To: John Pitera who wrote (5873)3/20/2002 11:06:58 PM
From: John Pitera  Respond to of 33421
 
Annual Reports: More Pages, but Better?

By GRETCHEN MORGENSON
March 17, 2002

Annual report season is well under way, and American corporations, eager to prove that they are not an Enron (news/quote), have promised to increase their disclosure in these missives to shareholders.

But while companies flaunt their new openness — General Electric (news/quote) said "having well-informed, confident investors is a critical management objective" — it is not clear that this year's disclosure is much better than the last.
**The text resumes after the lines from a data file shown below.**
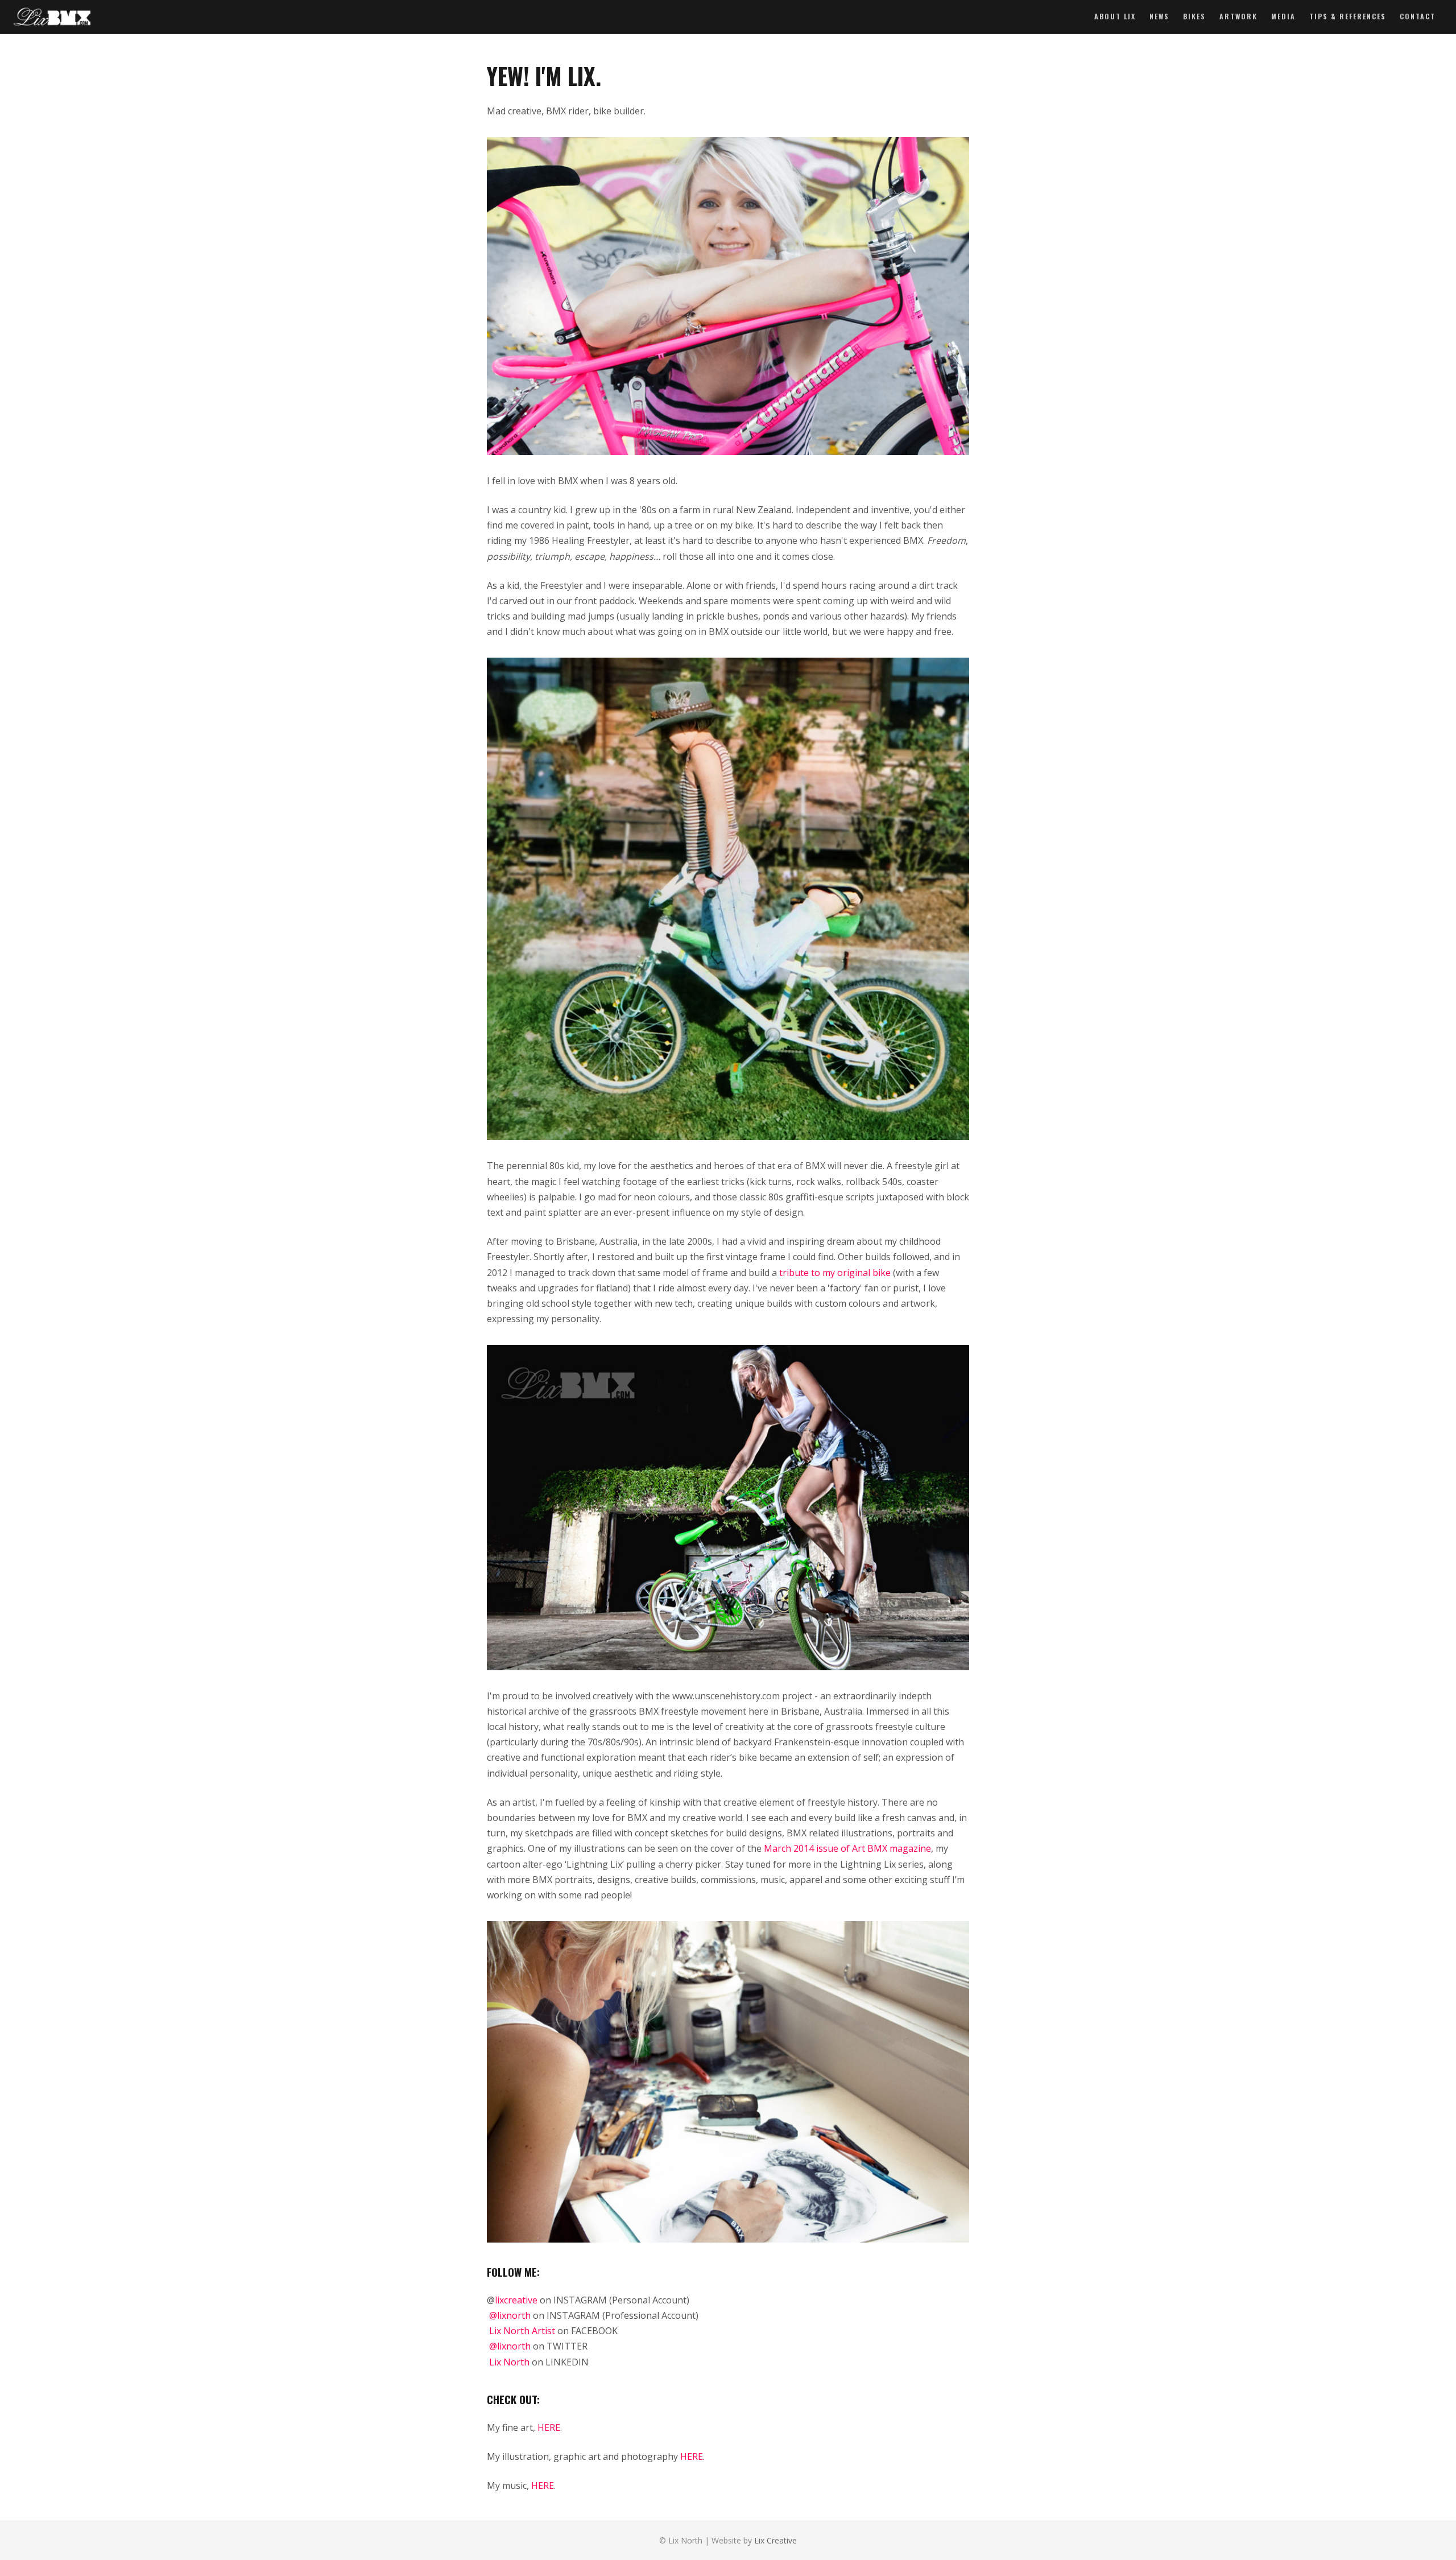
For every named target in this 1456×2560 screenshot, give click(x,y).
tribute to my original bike (834, 1272)
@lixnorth (510, 2315)
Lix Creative (775, 2540)
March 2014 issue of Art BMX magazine (847, 1848)
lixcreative (516, 2300)
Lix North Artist (522, 2330)
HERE (548, 2427)
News (1159, 16)
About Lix (1115, 16)
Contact (1418, 16)
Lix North (509, 2362)
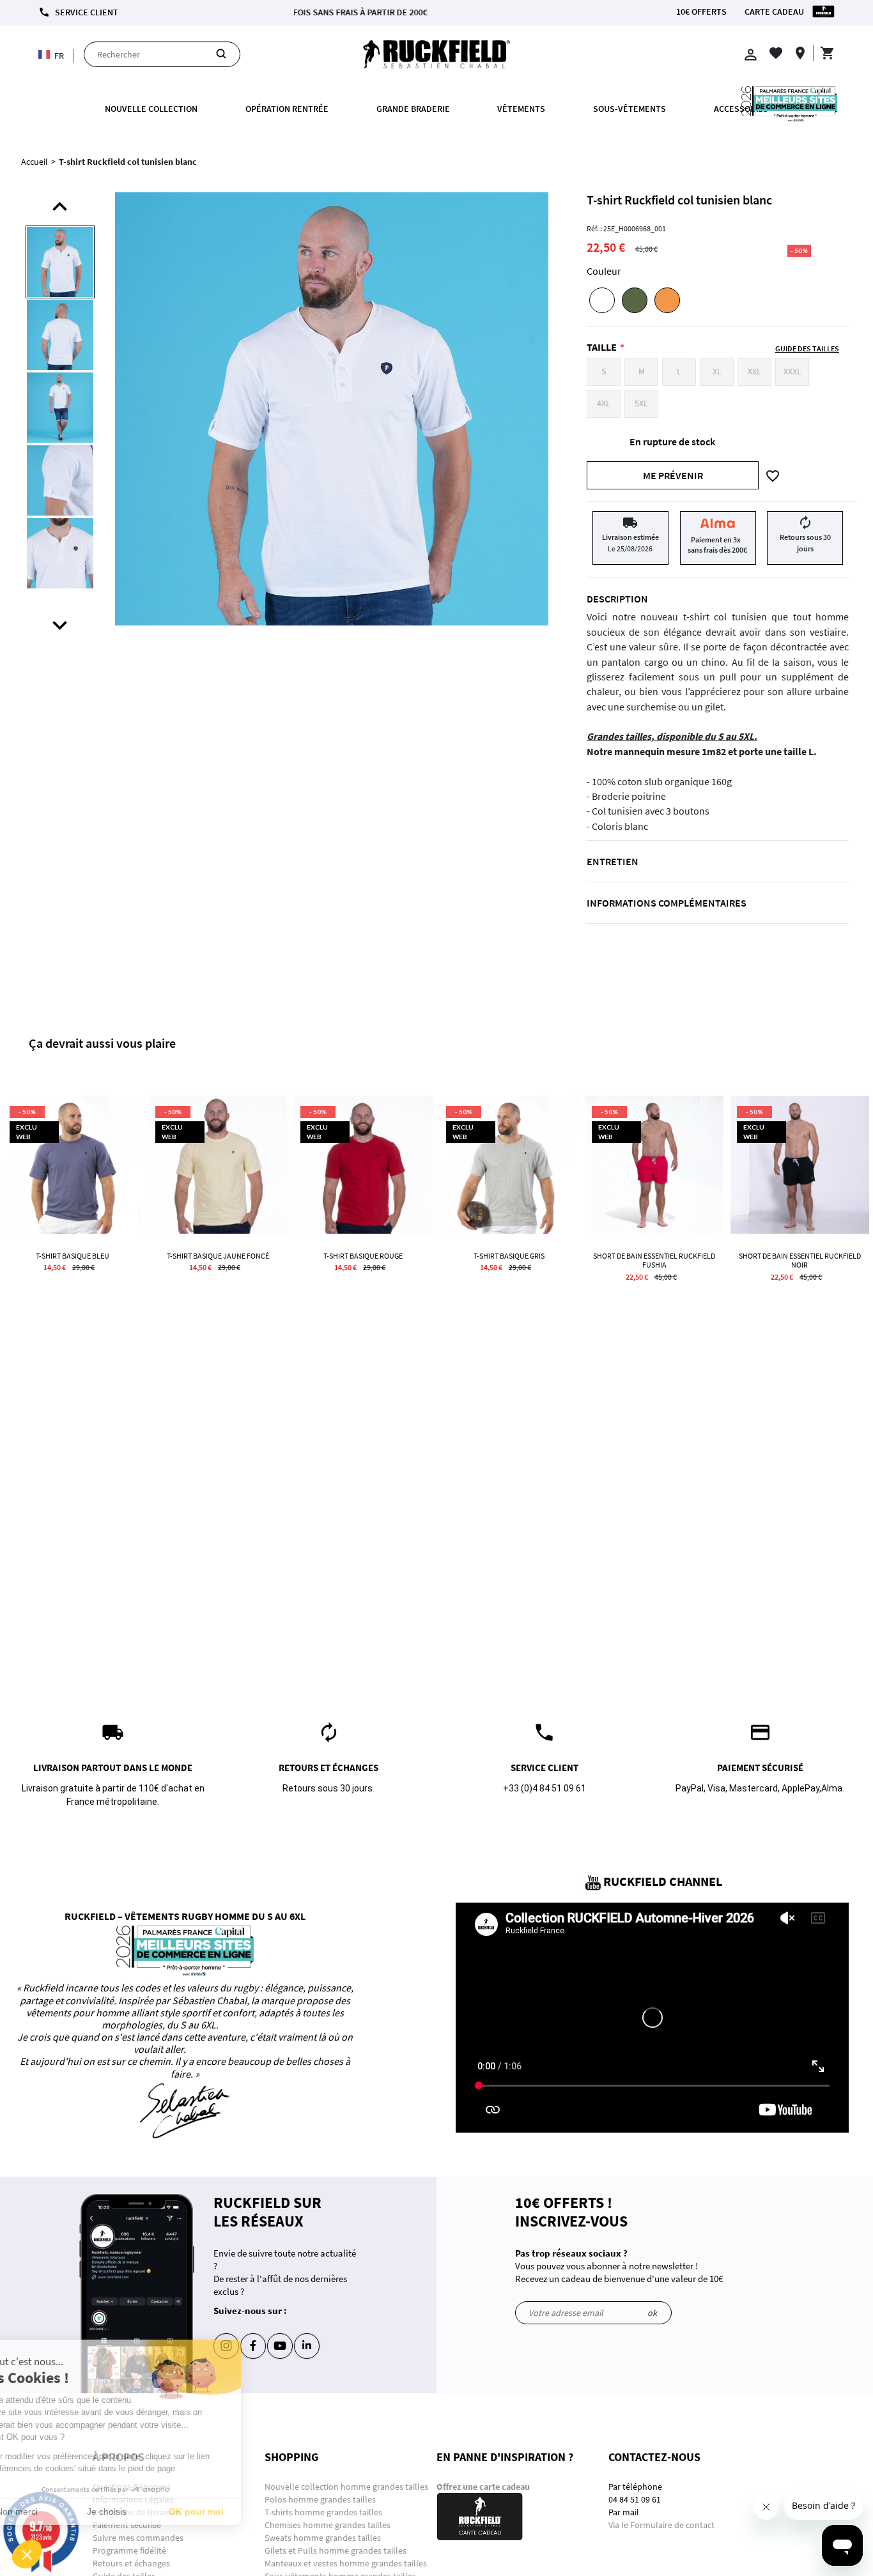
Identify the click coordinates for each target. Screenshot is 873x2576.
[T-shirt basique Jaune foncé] (218, 1165)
March is only half over, so investors have probably seen reports from companies with few skeletons to unearth. Because of the way the calendar falls — March 31 is a Sunday — many unsightly reports will come, no fooling, on April 1.

Reports are clearly bigger. The one from the Williams Companies (news/quote), a natural gas and energy trading company, may take the prize for heft. At 1,234 pages, it is more than three times longer than last year's.

Whether Williams shareholders will slog through this tome is doubtful. Most entertaining is management's discussion of what life is like for the company, after Enron. The report castigates rating agencies and banks for suddenly changing the criteria they use to assess risk in companies and whines that perception has become more important to equity investors than fundamentals.

Washington comes in for withering criticism as well. Citing a "highly- charged political environment" caused by Enron, Williams said a proliferation of new laws, rivaling those created in the Great Depression, could make the company assume a risk-avoidance strategy that could harm shareholders.

Carol Levenson, director of research at Gimme Credit, an investment advisory service that focuses on investment- grade companies, said the biggest overall change in annual reports was that companies were now disclosing debt- rating triggers buried in their financing arrangements. These triggers can require a company to pay back a loan immediately if its debt rating falls; they were one of the reasons Enron cratered so quickly. But few Enron shareholders knew about them until the gun had gone off.

In annual reports, Ms. Levenson said, it isn't always easy to find the discussion of such triggers. And their precise financial consequences are not always spelled out, she added.

Companies are also telling more about their bank credit lines, liquidity, and the special-purpose entities that were a major villain in the Enron drama.

Still, Glenn Reynolds, chief executive at CreditSights, Inc., an independent investment research firm in New York, said that for all the talk of a new level of disclosure, it remains woefully inadequate over all. "We're in a market where risks have climbed dramatically," he said. "To have a modest uptick in the level of disclosure is not much of an improvement."

For example, Sprint could have been a lot more revealing about its financing arrangements, Mr. Reynolds said. But he gives the Dana Corporation (news/quote), an auto parts maker, high marks for disclosing details about its bank lines.

Two of Mr. Reynolds' peeves: few companies discuss the risks associated with their financing or trading partners, known as counterparties, and disclosure about asbestos remains obscure.

"You can't even find the word asbestos in Dow Chemical (news/quote)'s quarterly or annual filings," he said.

Perhaps most disappointing, to some investors, was General Electric's report, which promised significantly greater disclosure but did not deliver. Sure, the existence of $43 billion in off- balance-sheet obligations was noted, but because G.E. is a financial institution first and a manufacturer second, its report should contain more disclosure of loan loss reserves and default rates it assumes on the assets it holds.

"I think G.E. is afraid that if you understood their business, you'd look at them more along the lines of the brokerage business, which is not a triple-A rated industry," Mr. Reynolds said. "The bellwether they are, they should be setting a higher standard in disclosure; otherwise people will start to have doubts."